◆ EXERCISE DATA
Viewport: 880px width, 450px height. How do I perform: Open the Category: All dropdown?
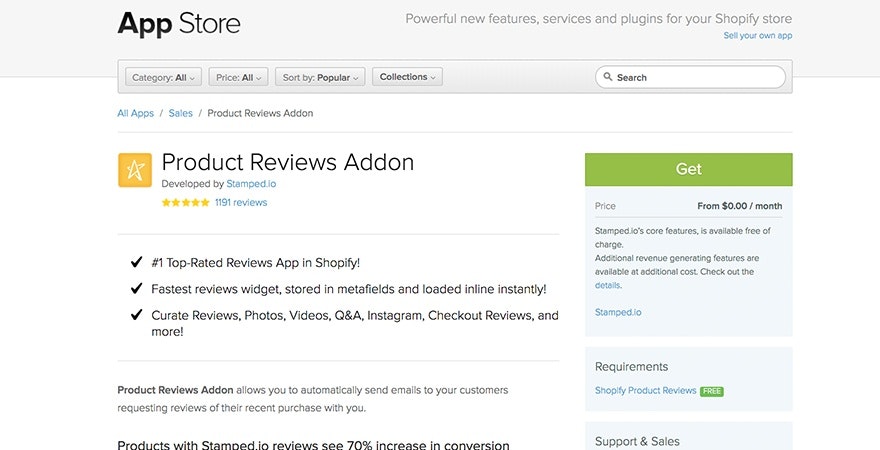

* * *

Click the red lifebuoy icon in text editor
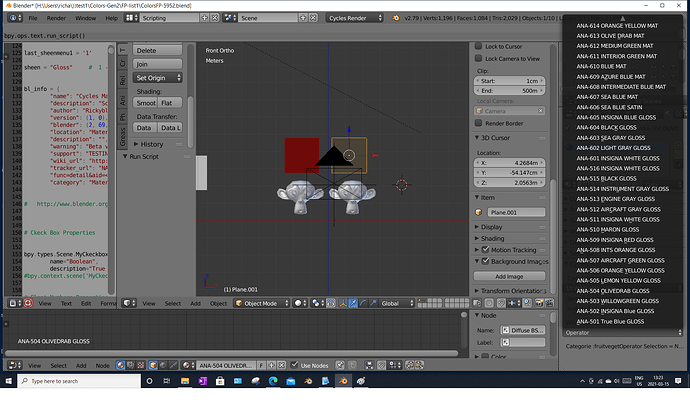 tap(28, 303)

...

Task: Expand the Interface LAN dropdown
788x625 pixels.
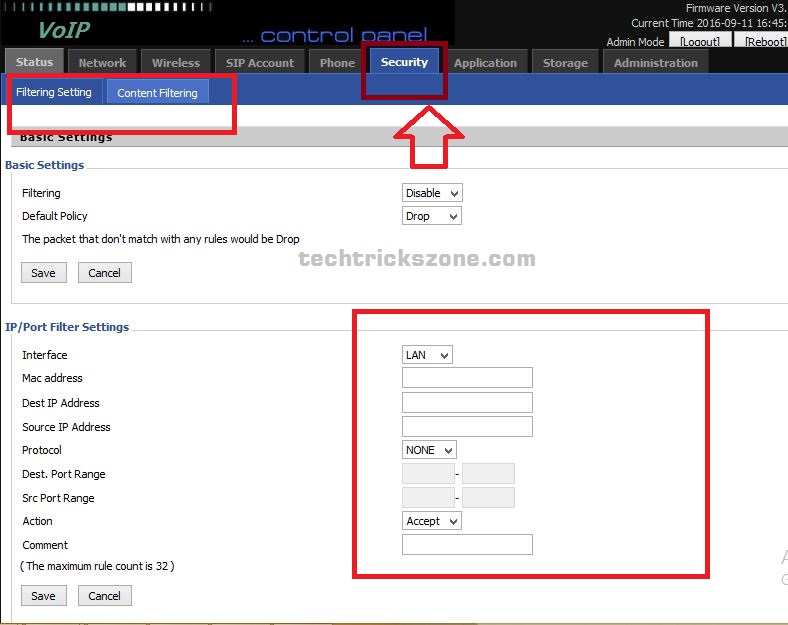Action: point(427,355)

◆ THE TASK
Out of the lines in the listing, count the ones with the word "dropdown", then give only the number.

◆ ANSWER SECTION
2